Siang ini delapan dari sepuluh sektor tampak mengalami penguatan. Sektor yang mencatat kenaikan tertinggi adalah sektor consumer yang menanjak 1,13%, diikuti sector pertambangan yang naik 0,99%.
Tercatat sebanyak 224 saham naik, 177 saham turun dan 190 saham stagnan. Perdagangan saham termasuk sangat ramai dengan frekuensi perdagangan saham tercatat 554,15 kali transaksi sebanyak 9,13 miliar lembar saham senilai Rp 7,009 triliun.
Sementara itu, bursa regional siang ini terlihat umumnya mixed, di antaranya Indeks Nikkei yang merosot 0,76%, dan Indeks Hang Seng yang naik 0,60%.
Sejumlah saham yang masuk jajaran top gainers antara lain PGN (PGAS) 5,91%, Timah (TINS) 5,16%, Antam (ANTM) 4,20%, dan BRI Syariah (BRIS) 2,68%.

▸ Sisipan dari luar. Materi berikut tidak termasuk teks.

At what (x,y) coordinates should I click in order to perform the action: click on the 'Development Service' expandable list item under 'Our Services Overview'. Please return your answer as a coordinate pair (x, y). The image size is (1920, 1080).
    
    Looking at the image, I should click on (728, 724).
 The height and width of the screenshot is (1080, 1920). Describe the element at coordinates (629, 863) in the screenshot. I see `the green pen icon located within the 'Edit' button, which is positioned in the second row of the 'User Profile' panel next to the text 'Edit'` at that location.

Analis Vibiz Research Center melihat pergerakan bursa kali ini meneruskan rally di hari keempatnya, sementara bursa kawasan Asia siang ini variatif setelah Wall Street terkoreksi oleh meningkatnya kasus virus, serta rilis kinerja ekspor Jepang yang pulih. Berikutnya IHSG kemungkinan diintip profit taking namun masih bisa bertahan di zona positifnya, dengan tetap mengacu kepada fundamental bursa kawasan. Resistance mingguan saat ini berada di level 5.638 dan 5.751. Sedangkan bila menemui tekanan jual di level ini, support ke level 5.105, dan bila tembus ke level 5.063.